Covid-19: le mariage forcé guette 500.000 jeunes filles
1 octobre 2020Les conclusions du dernier rapport de l'ONG Save the children font froid dans le dos : la pandémie de Covid-19 est en train d'exacerber les inégalités de genre et de faire reculer des progrès que l'on espérait acquis. 500.000 jeunes femmes supplémentaires dans le monde risquent ainsi d'être mariées contre leur gré cette année.
Les jeunes filles, plus exposées
En Afrique, les jeunes filles sont particulièrement exposées aux répercussions de la pandémie.
Et surtout dans le Sahel, la région dont s'occupe Valérie Dagnimisom Sorgho Koutou, de Save the children. Depuis Ouagadougou, elle détaille les affres du virus, venu se greffer sur une région déjà en proie aux violences liées au terrorisme.
"C'est dû au confinement, à l'absence de l'accessibilité aux services sociaux de base de santé, à la hausse de la pauvreté, à l'insécurité alimentaire et à la fermeture des écoles aussi qui sont venues s'ajouter à la crise humanitaire qui existait déjà", explique Valérie Dagnimisom Sorgho Koutou.
Cliquez ci-contre pour écouter l'intégralité de l'entretien avec Valérie Dagnimisom Sorgho Koutou:
"Sur ce dessin, c'est moi qui pleure"
Pour mener son étude, l'ONG a recueilli les témoignages de jeunes filles.
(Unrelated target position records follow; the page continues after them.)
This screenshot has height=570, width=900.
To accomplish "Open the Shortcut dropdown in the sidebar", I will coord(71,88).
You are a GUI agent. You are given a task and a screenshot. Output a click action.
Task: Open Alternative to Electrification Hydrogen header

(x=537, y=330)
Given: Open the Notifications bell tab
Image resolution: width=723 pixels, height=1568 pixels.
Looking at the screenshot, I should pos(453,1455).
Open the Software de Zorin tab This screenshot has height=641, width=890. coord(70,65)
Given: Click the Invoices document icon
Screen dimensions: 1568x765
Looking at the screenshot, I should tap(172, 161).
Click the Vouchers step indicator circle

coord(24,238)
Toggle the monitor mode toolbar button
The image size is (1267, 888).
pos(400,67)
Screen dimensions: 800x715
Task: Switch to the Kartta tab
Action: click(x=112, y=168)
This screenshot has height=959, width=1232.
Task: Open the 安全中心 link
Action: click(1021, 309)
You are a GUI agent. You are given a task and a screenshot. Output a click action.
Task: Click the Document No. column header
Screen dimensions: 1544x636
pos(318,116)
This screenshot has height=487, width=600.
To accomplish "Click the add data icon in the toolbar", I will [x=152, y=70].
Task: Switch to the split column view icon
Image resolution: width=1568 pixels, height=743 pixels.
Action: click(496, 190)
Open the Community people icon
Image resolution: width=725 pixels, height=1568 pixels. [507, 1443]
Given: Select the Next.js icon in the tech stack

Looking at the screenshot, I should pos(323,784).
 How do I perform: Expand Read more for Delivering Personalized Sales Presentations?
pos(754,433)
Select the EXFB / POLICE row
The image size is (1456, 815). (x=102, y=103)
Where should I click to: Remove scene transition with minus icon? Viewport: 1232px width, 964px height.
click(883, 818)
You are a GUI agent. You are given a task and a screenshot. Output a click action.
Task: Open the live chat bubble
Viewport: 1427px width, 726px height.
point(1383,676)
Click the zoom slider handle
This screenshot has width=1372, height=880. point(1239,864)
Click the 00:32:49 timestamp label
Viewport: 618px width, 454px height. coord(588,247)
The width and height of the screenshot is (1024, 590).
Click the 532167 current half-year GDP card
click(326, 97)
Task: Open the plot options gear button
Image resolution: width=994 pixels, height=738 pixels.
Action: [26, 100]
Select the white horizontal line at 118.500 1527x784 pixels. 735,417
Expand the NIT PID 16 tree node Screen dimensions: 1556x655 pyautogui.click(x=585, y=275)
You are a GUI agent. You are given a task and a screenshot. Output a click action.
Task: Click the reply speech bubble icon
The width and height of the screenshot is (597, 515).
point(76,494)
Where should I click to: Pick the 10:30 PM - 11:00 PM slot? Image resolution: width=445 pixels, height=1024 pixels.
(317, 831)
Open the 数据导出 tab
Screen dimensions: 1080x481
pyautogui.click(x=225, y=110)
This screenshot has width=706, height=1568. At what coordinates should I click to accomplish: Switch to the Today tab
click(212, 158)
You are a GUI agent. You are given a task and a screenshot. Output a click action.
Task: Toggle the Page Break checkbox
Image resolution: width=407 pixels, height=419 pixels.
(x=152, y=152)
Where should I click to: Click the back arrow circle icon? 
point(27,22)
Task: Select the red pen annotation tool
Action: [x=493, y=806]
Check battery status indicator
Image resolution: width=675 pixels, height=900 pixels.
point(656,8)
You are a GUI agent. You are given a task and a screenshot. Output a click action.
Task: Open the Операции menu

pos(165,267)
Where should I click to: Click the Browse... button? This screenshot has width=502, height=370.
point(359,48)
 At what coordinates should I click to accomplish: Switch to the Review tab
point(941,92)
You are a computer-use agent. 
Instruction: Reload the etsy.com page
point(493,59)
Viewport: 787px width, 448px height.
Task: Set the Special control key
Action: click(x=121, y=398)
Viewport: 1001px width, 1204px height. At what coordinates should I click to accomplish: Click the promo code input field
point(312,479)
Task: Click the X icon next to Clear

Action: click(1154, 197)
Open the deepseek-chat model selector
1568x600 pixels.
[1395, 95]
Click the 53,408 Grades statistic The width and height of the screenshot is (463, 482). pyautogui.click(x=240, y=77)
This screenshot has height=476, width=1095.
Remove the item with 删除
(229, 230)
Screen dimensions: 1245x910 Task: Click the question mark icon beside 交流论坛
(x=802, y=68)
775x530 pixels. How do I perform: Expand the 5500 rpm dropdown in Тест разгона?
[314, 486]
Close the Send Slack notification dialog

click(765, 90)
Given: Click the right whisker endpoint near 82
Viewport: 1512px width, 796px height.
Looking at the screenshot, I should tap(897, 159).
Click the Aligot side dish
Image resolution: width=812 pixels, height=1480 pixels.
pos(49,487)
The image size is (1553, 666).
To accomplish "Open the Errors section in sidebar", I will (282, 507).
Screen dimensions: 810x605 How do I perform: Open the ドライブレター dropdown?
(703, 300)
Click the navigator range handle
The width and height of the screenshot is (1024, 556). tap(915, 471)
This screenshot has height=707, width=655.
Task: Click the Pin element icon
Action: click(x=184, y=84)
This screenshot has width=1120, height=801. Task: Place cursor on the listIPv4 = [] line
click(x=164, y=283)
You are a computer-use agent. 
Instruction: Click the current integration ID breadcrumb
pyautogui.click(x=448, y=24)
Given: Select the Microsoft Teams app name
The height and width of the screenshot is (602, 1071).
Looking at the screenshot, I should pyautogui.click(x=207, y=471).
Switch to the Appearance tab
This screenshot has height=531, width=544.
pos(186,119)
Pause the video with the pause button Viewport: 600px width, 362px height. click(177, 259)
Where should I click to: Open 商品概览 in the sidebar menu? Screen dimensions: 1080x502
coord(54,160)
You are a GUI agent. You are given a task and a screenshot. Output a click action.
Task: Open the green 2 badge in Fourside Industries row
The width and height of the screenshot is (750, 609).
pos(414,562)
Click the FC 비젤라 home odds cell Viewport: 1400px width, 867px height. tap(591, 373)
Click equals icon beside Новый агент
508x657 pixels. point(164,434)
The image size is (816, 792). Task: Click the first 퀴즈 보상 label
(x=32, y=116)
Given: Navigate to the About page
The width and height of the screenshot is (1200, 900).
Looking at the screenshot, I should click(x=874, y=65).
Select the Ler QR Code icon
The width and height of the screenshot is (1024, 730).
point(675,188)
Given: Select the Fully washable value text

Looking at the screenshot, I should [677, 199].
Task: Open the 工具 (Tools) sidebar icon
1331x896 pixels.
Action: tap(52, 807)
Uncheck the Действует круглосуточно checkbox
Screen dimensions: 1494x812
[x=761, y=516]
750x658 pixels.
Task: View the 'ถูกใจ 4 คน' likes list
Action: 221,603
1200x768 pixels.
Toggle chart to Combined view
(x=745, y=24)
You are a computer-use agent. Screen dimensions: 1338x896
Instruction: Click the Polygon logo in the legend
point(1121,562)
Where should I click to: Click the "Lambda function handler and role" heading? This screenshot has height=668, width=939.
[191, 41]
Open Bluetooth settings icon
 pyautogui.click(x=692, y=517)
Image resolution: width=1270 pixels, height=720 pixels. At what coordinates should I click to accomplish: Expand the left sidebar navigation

Comme Subira, de Tanzanie, qui a quitté l'école après la primaire.
Agée de 15 ans, elle a échappé de justesse au mariage auquel ses parents voulaient la contraindre avec un homme de 45 ans.
A la demande de l'association, elle a fait un dessin pour raconter son histoire:
"Sur ce dessin, on voit mon père, ma mère, et deux autres personnes qui nous apportent la dot. Et puis la personne en pleurs, par terre, c'est moi. [...] Comme beaucoup d'autres jeunes filles, j'allais gagner un peu d'argent, j'étais assistante dans un salon de couture, j'aidais pour les essayages. Mais avec la Covid-19, on a dû rester à la maison et on a perdu nos revenus."
"Je veux retourner à l'école"
Tatu, une autre Tanzanienne de 17 ans, se souvient de son malheur au moment de son mariage … en échange, ses parents, éleveurs, ont reçu des vaches en cadeau. Tatu est maintenant mère de deux enfants.
"Ce que je voudrais, c'est retourner à l'école si c'est possible. J'ai envie d'avoir plus de connaissances. Pour moi, le mariage précoce, c'est une violence parce que la jeune fille est immature, elle ne peut rien décider par elle-même. Je veux que mes enfants aillent à l'école et me soutiennent plus tard. J'ai appris de ma propre erreur et je ne veux marier aucun de mes enfants trop jeune."
D'après Save the Children, 9,7 millions d'enfants dans le monde ne pourront plus jamais aller à l'école après la Covid-19.
Appels à agir
L'ONG en appelle aux gouvernements pour rouvrir au plus vite les écoles et changer les lois afin que les mineurs – et surtout les jeunes filles –soient moins vulnérables. L'ONG organise aussi des plaidoyers pour changer les normes sociales.
"Nous avons travaillé avec des leaders religieux et coutumiers dans des pays comme le Burkina ou le Mali, pour organiser aussi le dialogue parental car en dernier ressort, ce sont les parents qui décident du sort de leur fille. Les parents voient dans le mariage une forme de protection des enfants pour les mettre à l'abri du besoin, ce qui est faux et erroné", insiste Valérie Dagnimisom Sorgho Koutou
Save the children insiste aussi sur la nécessité de donner la parole aux jeunes filles elles-mêmes afin qu'elles puissent exprimer leurs souhaits et leurs besoins sur le court et le long terme.